With the new year here and people trying to stick to their goals for 2018, when it comes to fitness, we like to remind our clients that it’s not a resolution, it’s a lifestyle. This is true when it comes to choosing to incorporate fitness into your daily routine. Working out is not all about building muscle and “looking good,” but you should remember that lifting weights and doing cardio plays a huge role in your functional fitness too. So, we can agree that it’s not a workout, it’s about training for life. That’s what functional fitness is all about.
So, what is a functional exercise? A movement that challenges and enhances balance and coordination while simultaneously working to improve strength and range of motion.
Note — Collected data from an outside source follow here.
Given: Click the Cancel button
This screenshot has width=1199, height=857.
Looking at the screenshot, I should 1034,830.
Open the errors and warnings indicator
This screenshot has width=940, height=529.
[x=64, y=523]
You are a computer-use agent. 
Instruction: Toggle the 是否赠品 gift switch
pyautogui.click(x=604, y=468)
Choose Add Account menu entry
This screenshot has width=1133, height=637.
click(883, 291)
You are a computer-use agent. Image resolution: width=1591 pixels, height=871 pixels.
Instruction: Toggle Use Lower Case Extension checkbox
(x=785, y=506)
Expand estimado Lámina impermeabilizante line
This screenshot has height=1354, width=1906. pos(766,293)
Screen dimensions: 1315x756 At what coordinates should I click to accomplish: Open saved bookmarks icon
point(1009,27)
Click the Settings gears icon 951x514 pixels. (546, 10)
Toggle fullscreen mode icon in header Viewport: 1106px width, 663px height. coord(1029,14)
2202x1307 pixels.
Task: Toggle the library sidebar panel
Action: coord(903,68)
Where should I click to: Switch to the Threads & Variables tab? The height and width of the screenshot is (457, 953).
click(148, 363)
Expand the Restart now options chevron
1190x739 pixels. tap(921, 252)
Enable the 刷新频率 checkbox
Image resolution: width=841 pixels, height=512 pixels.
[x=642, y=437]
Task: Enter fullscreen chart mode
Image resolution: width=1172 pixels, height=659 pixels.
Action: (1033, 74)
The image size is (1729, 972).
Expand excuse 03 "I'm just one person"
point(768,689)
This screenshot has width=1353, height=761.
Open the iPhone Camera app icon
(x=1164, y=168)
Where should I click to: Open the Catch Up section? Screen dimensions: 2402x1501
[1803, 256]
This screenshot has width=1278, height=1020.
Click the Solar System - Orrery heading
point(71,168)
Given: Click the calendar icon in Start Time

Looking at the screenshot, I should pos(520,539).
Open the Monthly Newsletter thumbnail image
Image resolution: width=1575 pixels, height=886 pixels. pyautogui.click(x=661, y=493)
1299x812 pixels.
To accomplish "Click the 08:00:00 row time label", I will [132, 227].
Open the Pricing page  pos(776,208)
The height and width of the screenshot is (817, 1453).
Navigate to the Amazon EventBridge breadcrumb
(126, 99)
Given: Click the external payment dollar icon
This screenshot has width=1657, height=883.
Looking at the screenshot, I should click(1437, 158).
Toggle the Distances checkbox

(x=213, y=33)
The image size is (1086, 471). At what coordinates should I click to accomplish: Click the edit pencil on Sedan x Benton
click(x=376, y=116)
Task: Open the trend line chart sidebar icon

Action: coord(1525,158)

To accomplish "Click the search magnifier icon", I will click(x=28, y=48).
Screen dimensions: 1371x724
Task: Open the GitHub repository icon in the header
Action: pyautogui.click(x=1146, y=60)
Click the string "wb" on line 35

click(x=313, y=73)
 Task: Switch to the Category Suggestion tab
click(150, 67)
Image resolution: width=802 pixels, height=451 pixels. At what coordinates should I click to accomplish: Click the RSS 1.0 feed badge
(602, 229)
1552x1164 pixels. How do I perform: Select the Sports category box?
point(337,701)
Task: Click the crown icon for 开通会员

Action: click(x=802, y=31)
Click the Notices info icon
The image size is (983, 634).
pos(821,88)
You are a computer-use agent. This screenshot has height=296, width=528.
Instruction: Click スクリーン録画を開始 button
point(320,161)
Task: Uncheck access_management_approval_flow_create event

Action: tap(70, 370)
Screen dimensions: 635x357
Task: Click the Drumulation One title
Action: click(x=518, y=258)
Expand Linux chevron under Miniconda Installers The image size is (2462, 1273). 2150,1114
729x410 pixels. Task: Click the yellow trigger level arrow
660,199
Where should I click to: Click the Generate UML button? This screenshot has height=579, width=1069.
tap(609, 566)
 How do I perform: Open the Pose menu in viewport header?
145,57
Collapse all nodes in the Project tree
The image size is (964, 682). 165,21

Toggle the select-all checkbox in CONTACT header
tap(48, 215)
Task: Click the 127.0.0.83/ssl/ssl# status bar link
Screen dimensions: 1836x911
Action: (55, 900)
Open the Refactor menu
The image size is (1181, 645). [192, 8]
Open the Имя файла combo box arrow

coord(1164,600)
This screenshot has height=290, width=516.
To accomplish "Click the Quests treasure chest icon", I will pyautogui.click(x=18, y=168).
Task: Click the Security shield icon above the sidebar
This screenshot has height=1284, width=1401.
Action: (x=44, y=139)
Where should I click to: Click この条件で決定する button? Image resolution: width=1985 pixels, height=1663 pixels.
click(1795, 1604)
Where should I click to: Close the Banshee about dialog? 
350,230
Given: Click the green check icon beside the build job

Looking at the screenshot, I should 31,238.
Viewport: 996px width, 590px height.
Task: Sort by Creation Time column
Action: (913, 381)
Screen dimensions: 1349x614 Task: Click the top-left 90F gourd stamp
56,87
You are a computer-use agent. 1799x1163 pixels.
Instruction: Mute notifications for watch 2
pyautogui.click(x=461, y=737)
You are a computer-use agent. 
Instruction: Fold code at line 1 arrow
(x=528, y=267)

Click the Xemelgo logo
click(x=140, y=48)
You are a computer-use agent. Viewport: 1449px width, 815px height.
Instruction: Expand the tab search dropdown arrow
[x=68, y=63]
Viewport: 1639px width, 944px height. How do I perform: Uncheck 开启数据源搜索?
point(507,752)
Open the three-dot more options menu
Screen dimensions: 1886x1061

Let’s dive a little deeper.
When you’re working on your lower body one day and think to use a Bosu ball on the ground to stand on, holding a squat, that’s a great strength-focused exercise and will help to build muscle, but is it a movement we do in our everyday life? No.
Majority of our activities take place on solid ground.
Reaching above to grab a box, lifting a heavy object from the ground, running up and down stairs, getting in and out of your car and even sitting and standing into and out of a chair are just a few of our common daily activities that can be improved in form and ability by thinking about balance, coordination, strength and range of motion.
The best stability exercises come from lunges (with or without weight) on solid ground, plyometrics, step-ups, lateral movements, agility drills, jumping movements, etc. because to perform these correctly, you’ll need to have balance and engage a variety of muscle groups.
Keep in mind that we use our entire body every day. While some tasks may require more upper or lower body strength at a time, many are full body and that’s why it’s ideal if your functional movements use a variety of muscles at once, in the lower and upper body.
Did you know that the more muscles you use at once, the faster you’ll push through a workout and the more calories you’ll burn?
It’s about the explosiveness of a movement. Explosive pushups, medicine ball slams, lunge hops, just to name a few, are perfect examples of ways to enhance your power. If you work on power, you’ll notice a change in the speed you’re able to do something in real life situations.
Range of Motion
Don’t restrict yourself to just one plane. Our bodies are meant to move up and down, forward and back and bend as needed, so should our exercises. Don’t just restrict yourself to deadlifts on the ground, try standing on an elevated surface and dropping the bar down further past your toes next time. You’ll feel this motion much more in your hips and glutes on your way back up.
So, don’t forget to drop in a few functional fitness exercises each workout.